I’m reading the wonderful book Principles by Ray Dalio. It deals with the very personal views and practices of the legendary hedge fund manager, applicable to life and work. The book is full of insights and I certainly recommend you go and buy it right away. You´ll probably be shocked the extreme rational approach to decision making, including a somewhat scary computer aided process where he argues that in a few years we will be delegating most of the heavy lifting of our personal decisions to machines, based on algorithms we will control and program. He argues: only the people that will be fluent in computer programming will be competitive in that future. Ok, I’m on the good track then.

But while the previous point deserves a post on its own, it is the approach to people management that I wanted to highlight in this one. In Dalio’s company, Bridgewater, people go through up to 4 different psychological tests in order to profile them (for the curious: Myers-Briggs, Workplace Personality Inventory, Team Dimensions Profile, Stratified Systems Theory.) Each person’s profile highlights her inclinations, strengths and weaknesses. Those profiles get printed on cards (like baseball trading cards he says) and are publicly available to everyone. The result is a very granular management of people based on what they like and do best. Teams are assembled to mix the skills required. Sessions are held so people with different profiles learn to deal with one another. As I mentioned, a super rational approach to decision making.

I compare this approach to other reductionist. People get evaluated using one number, which reflects whether they are excellent, good, normal, mediocre or weak. That’s it. At Bridgewater, for instance, people get profiled on whether they are: creators, advancers, refiners or executors. There’s no expectations that people can do the 4 well. In the most habitual reductionist approach, people’s performance will end being a blend of everything and nothing in particular. We average everything, just as it happens in school, and end up being mediocre in our management.

This more granular approach seems more human to me, as people find their natural space in the organization, getting entrusted with responsibilities that fit them properly. By missing out this granularity, we tend to alienate people that do not have a CEO type broad range of skills. This is obviously bad for the person and for the company. So this is not only more human, but more productive too.

My wife’s school has started to apply (within the constraints of law) a similar approach, endorsing the multiple intelligences paradigm to teach. This model is founded in the fact that intelligence cannot be reduced to a number (famous IQ) but is a combination of different intelligences (logic, linguistic, kinetic, musical, … wikipedia can help you know more.) By acknowledging this and approaching teaching from different angles, every kid gets to fit in some of them and does not alienate. Sounds good to me.

I couldn’t resist doing the Myers-Briggs test and found the results sort of obvious but enlightening still.

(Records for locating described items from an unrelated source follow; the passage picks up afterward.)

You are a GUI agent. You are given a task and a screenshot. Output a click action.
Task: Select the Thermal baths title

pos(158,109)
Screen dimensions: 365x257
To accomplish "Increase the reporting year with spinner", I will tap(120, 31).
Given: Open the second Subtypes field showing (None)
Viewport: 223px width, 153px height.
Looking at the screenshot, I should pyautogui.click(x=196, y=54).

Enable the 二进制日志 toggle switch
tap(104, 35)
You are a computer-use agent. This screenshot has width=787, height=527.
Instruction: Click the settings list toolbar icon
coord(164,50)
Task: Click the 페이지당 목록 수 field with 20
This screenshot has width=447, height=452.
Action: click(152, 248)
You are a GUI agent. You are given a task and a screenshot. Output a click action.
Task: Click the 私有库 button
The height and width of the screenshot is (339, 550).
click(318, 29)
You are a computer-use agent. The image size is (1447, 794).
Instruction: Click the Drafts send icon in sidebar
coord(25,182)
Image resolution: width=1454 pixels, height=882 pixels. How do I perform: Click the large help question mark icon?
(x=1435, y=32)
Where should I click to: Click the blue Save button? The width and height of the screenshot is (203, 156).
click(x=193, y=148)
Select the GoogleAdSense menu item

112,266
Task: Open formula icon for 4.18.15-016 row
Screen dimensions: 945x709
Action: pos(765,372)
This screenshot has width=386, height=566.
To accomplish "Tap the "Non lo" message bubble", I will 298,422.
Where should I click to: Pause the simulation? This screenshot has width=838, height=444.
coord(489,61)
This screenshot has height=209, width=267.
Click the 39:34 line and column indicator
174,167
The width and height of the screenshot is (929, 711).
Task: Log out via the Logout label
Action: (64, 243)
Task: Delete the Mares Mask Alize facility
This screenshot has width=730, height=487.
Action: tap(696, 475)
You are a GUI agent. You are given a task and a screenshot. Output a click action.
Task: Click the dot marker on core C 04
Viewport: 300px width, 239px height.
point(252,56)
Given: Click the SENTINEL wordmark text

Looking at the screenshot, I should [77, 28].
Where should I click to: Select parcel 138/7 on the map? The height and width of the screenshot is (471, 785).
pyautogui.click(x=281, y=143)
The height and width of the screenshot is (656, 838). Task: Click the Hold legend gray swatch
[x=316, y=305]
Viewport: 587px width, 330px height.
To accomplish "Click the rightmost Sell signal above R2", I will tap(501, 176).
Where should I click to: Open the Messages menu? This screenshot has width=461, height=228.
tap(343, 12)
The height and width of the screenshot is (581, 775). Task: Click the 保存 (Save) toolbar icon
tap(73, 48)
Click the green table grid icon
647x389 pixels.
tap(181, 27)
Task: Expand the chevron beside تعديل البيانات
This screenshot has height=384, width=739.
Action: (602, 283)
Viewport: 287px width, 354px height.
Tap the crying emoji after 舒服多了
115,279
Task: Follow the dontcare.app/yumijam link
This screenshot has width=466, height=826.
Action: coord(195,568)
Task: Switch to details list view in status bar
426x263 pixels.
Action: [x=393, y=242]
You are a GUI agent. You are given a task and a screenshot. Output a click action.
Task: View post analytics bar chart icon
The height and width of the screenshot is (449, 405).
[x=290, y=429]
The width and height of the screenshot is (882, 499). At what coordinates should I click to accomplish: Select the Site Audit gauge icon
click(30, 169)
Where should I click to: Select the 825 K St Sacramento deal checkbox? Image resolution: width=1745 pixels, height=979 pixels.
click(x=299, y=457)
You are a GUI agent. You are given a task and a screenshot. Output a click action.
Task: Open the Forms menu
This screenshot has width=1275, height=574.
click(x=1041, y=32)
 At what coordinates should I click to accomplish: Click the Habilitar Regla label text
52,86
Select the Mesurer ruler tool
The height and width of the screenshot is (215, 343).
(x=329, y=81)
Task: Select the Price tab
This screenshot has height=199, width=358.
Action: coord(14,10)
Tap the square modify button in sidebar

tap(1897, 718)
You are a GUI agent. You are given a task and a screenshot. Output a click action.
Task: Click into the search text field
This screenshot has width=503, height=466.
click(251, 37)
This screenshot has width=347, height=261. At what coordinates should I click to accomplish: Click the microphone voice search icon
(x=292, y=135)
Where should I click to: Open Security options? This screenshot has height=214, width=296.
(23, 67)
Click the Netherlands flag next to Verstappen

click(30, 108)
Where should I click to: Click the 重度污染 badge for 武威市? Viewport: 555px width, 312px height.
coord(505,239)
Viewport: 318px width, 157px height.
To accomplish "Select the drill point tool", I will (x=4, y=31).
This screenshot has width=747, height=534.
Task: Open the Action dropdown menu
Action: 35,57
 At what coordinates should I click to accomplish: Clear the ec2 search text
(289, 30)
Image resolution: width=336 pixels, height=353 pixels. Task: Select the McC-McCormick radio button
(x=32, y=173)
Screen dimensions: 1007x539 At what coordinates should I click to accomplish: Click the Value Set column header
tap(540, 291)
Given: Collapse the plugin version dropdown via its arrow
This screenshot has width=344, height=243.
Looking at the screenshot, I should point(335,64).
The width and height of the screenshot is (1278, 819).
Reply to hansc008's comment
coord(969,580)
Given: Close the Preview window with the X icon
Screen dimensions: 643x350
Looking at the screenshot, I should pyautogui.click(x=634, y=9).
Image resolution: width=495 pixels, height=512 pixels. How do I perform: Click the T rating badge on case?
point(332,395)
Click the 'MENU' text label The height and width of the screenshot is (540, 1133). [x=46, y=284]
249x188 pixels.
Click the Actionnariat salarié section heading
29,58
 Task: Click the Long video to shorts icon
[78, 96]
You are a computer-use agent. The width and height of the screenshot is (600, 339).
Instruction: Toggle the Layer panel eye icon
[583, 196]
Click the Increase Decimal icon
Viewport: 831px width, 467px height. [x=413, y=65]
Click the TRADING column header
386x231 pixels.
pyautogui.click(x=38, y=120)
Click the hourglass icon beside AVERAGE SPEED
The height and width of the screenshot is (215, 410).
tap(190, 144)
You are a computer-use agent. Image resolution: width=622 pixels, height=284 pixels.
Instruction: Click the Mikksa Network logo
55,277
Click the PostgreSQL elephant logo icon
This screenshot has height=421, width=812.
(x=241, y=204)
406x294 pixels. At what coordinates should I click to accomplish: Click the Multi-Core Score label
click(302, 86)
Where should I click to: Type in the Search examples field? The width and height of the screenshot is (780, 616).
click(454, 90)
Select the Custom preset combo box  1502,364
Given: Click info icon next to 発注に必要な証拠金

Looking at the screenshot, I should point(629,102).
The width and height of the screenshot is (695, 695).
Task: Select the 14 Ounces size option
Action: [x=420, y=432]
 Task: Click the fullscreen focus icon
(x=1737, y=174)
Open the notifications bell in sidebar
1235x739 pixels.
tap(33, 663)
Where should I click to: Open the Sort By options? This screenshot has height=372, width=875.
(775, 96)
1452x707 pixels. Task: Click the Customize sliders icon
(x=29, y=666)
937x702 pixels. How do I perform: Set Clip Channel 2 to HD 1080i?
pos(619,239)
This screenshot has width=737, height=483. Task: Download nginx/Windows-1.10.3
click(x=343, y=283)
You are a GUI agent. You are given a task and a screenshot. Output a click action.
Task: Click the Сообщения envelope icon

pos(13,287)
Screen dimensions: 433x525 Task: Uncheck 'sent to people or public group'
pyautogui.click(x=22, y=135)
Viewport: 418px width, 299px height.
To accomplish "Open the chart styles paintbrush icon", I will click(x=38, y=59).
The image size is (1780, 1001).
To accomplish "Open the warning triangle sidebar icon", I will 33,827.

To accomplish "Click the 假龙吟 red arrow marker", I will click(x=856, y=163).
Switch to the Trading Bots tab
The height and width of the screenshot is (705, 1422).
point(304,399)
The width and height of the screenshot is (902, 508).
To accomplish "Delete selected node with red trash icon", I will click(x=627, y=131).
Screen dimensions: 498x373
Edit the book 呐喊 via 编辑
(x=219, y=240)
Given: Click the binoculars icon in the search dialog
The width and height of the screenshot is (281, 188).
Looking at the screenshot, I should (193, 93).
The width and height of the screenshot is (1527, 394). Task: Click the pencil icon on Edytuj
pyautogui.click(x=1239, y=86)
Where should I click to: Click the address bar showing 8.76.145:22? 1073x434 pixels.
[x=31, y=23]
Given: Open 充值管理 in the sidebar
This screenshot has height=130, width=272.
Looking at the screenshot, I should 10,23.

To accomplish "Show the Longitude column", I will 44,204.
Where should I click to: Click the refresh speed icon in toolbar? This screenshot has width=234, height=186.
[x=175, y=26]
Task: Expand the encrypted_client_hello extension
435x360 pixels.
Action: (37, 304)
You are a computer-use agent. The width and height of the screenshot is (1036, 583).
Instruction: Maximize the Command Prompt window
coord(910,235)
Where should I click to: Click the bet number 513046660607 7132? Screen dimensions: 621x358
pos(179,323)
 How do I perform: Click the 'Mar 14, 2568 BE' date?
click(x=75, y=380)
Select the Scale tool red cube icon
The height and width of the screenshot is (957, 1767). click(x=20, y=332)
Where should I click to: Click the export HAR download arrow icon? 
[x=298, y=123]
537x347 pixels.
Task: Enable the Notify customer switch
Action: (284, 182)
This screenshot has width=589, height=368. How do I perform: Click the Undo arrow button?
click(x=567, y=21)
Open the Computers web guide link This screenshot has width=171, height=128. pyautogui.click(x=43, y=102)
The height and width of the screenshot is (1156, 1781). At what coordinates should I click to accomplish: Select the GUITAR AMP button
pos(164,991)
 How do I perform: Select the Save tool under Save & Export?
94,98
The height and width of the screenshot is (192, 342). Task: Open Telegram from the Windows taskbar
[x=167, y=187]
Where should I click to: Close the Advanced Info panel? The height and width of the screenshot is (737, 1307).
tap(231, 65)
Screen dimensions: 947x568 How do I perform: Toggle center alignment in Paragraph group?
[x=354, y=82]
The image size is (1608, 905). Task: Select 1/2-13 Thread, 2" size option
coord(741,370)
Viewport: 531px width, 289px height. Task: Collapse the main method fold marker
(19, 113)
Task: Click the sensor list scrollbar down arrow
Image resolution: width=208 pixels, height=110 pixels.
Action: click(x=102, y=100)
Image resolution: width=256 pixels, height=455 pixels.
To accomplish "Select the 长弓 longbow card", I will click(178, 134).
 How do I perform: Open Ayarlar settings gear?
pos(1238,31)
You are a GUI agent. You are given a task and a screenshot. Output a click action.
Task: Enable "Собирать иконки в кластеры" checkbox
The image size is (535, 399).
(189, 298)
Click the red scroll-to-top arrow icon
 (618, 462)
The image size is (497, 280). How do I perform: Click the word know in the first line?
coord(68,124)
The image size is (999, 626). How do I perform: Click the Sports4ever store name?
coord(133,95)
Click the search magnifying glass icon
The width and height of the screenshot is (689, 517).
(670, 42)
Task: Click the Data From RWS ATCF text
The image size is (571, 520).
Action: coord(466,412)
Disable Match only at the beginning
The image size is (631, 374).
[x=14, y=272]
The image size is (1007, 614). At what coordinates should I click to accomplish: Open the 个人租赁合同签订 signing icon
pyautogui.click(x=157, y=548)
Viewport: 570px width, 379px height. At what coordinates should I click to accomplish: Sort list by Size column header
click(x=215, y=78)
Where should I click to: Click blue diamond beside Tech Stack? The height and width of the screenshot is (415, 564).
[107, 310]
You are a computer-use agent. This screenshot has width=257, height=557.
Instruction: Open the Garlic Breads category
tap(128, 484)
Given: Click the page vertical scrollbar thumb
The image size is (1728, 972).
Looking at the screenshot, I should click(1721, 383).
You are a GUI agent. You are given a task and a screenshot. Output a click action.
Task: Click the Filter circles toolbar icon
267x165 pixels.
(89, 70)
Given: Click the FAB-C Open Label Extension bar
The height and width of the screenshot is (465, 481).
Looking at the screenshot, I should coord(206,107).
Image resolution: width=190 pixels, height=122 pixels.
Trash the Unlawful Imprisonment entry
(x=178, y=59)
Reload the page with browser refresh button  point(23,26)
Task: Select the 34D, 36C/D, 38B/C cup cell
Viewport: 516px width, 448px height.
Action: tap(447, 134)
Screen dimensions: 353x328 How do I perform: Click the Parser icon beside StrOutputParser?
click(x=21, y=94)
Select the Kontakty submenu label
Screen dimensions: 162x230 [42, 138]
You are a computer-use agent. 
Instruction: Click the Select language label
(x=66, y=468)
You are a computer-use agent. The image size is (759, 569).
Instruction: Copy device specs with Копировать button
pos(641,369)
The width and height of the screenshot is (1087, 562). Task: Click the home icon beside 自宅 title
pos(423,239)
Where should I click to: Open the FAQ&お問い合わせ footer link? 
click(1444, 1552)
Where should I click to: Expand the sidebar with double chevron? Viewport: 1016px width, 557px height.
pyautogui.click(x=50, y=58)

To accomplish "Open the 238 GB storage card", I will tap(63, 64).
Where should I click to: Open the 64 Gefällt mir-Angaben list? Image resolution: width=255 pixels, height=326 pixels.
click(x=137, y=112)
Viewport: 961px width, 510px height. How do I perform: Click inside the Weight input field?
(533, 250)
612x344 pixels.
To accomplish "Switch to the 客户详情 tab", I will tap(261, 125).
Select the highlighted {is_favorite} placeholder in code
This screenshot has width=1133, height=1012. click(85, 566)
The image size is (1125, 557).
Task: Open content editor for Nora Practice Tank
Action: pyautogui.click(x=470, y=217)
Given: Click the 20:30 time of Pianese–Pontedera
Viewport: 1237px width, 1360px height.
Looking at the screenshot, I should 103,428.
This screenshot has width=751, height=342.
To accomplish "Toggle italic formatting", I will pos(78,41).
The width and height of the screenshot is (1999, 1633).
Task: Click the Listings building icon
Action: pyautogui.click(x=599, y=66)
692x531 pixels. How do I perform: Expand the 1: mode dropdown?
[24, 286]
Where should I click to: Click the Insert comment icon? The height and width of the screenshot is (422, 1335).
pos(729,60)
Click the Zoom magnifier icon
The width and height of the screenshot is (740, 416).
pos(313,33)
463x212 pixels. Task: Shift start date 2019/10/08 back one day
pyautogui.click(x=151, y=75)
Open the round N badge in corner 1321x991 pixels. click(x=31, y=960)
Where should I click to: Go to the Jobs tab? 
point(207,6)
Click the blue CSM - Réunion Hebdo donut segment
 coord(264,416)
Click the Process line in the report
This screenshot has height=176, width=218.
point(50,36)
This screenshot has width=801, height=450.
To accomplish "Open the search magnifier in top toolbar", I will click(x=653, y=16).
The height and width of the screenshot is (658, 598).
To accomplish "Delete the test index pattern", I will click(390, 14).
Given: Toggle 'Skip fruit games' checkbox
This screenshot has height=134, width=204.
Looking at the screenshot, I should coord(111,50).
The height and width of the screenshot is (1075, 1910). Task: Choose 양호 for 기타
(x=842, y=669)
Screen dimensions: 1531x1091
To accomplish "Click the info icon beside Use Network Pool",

My type is INFP for those curious. I can recognize the natural strengths of the type in me: bias towards opportunities, catalyst of new ideas, willing to understand people and lovers of creativity in general. More interesting perhaps, is to be aware of the drawbacks: too idealistic may not land the ideas into actions, too emotional in decision making, too detached from facts and reality. It gives you a hint on who should you partner with to be effective, what stresses you out, and what strategies can you adopt to deal with that. Useful stuff.

I understand this approach is still too reductionist, but better than what we have today. No matter what, it makes you think about yourself and how you deal with others, which is a good thing in any case. I believe this direction only makes sense. We spend weeks profiling IT tools before we make a decision on which one to choose but we pick people for a job because ”that guy is good”. I’ll be looking for ways to endorse this idea when assembling teams in the future.